Re: [HACKERS] patch: avoid heavyweight locking on hash metapage

2012-06-26 Thread Robert Haas
On Mon, Jun 25, 2012 at 11:05 PM, Jeff Janes jeff.ja...@gmail.com wrote:
 On Mon, Jun 18, 2012 at 5:42 PM, Robert Haas robertmh...@gmail.com wrote:

 Hmm.  That was actually a gloss I added on existing code to try to
 convince myself that it was safe; I don't think that the changes I
 made make that any more or less safe than it was before.

 Right, sorry.  I thought there was some strength reduction going on
 there as well.

 Thanks for the various explanations, they address my concerns.  I see
 that v2 applies over v1.

 I've verified performance improvements using 8 cores with my proposed
 pgbench -P benchmark, with a scale that fits in shared_buffers.
 It brings it most of the way, but not quite, up to the btree performance.


 I've marked this as ready for committer.

Thanks for the review; committed.

-- 
Robert Haas
EnterpriseDB: http://www.enterprisedb.com
The Enterprise PostgreSQL Company

-- 
Sent via pgsql-hackers mailing list (pgsql-hackers@postgresql.org)
To make changes to your subscription:
http://www.postgresql.org/mailpref/pgsql-hackers


Re: [HACKERS] patch: avoid heavyweight locking on hash metapage

2012-06-25 Thread Jeff Janes
On Mon, Jun 18, 2012 at 5:42 PM, Robert Haas robertmh...@gmail.com wrote:

 Hmm.  That was actually a gloss I added on existing code to try to
 convince myself that it was safe; I don't think that the changes I
 made make that any more or less safe than it was before.

Right, sorry.  I thought there was some strength reduction going on
there as well.

Thanks for the various explanations, they address my concerns.  I see
that v2 applies over v1.

I've verified performance improvements using 8 cores with my proposed
pgbench -P benchmark, with a scale that fits in shared_buffers.
It brings it most of the way, but not quite, up to the btree performance.


I've marked this as ready for committer.

Cheers,

Jeff

-- 
Sent via pgsql-hackers mailing list (pgsql-hackers@postgresql.org)
To make changes to your subscription:
http://www.postgresql.org/mailpref/pgsql-hackers


Re: [HACKERS] patch: avoid heavyweight locking on hash metapage

2012-06-18 Thread Robert Haas
On Fri, Jun 15, 2012 at 1:58 PM, Jeff Janes jeff.ja...@gmail.com wrote:
 Do we need the retry flag (applies to two places)?  If oldblkno is
 still InvalidBlockNumber then it can't equal blkno.

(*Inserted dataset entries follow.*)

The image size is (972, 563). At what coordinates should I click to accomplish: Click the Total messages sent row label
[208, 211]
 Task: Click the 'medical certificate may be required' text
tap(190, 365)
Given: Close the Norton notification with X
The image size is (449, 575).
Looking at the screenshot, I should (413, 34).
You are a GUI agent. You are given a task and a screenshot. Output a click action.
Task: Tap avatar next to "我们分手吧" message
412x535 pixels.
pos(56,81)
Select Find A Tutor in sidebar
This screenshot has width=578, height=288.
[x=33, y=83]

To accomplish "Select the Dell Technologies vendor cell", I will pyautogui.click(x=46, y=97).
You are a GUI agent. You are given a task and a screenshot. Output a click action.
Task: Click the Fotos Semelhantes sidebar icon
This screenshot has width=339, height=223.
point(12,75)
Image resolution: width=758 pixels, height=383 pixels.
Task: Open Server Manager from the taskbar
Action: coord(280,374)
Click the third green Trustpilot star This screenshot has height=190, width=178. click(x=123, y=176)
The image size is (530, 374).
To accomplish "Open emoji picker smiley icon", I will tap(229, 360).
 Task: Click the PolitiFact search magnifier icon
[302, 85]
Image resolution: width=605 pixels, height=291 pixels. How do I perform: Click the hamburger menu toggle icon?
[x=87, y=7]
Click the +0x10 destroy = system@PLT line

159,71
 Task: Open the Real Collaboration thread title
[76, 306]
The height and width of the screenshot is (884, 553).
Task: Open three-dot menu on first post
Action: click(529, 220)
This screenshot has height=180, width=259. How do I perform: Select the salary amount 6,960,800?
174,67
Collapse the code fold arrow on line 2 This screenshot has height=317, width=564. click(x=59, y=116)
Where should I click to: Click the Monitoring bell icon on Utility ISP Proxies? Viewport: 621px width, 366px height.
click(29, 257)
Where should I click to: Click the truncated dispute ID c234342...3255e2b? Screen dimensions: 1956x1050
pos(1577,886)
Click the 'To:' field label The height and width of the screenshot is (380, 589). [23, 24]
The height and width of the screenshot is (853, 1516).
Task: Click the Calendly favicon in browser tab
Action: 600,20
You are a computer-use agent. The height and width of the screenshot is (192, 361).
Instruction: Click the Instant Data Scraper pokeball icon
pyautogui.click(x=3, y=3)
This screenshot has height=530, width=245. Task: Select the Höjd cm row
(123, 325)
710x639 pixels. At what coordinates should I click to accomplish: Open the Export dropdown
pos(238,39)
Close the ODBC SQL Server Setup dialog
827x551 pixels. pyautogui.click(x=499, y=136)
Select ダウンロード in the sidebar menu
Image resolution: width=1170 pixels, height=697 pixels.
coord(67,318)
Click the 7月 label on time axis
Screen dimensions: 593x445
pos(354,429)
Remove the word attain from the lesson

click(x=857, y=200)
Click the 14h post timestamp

I was a bit concerned that blkno = BUCKET_TO_BLKNO(metap, bucket)
might set blkno to InvalidBlockNumber, thus possibly messing up the
algorithm.  This way seemed better in terms of not requiring any
assumption in that area.

 In the README, the psuedo codes probably needs to mention re-locking
 the meta page in the loop.

Good point.  Fixed.

 Also, page is used to mean either the disk page or the shared buffer
 currently holding that page, depending on context.  This is confusing.
  Maybe we should clarify Lock the meta page buffer.  Of course this
 gripe precedes your patch and applies to other parts of the code as
 well, but since we mingle LW locks (on buffers) and heavy locks (on
 names of disk pages) it might make sense to be more meticulous here.

I attempted to improve this somewhat in the README, but I think it may
be more than I can do completely.

 exclusive-lock page 0 (assert the right to begin a split) is no
 longer true, nor is release X-lock on page 0

I think this is fixed.

 Also in the README, section To prevent deadlock we enforce these
 coding rules: would need to be changed as those rules are being
 changed.  But, should we change them at all?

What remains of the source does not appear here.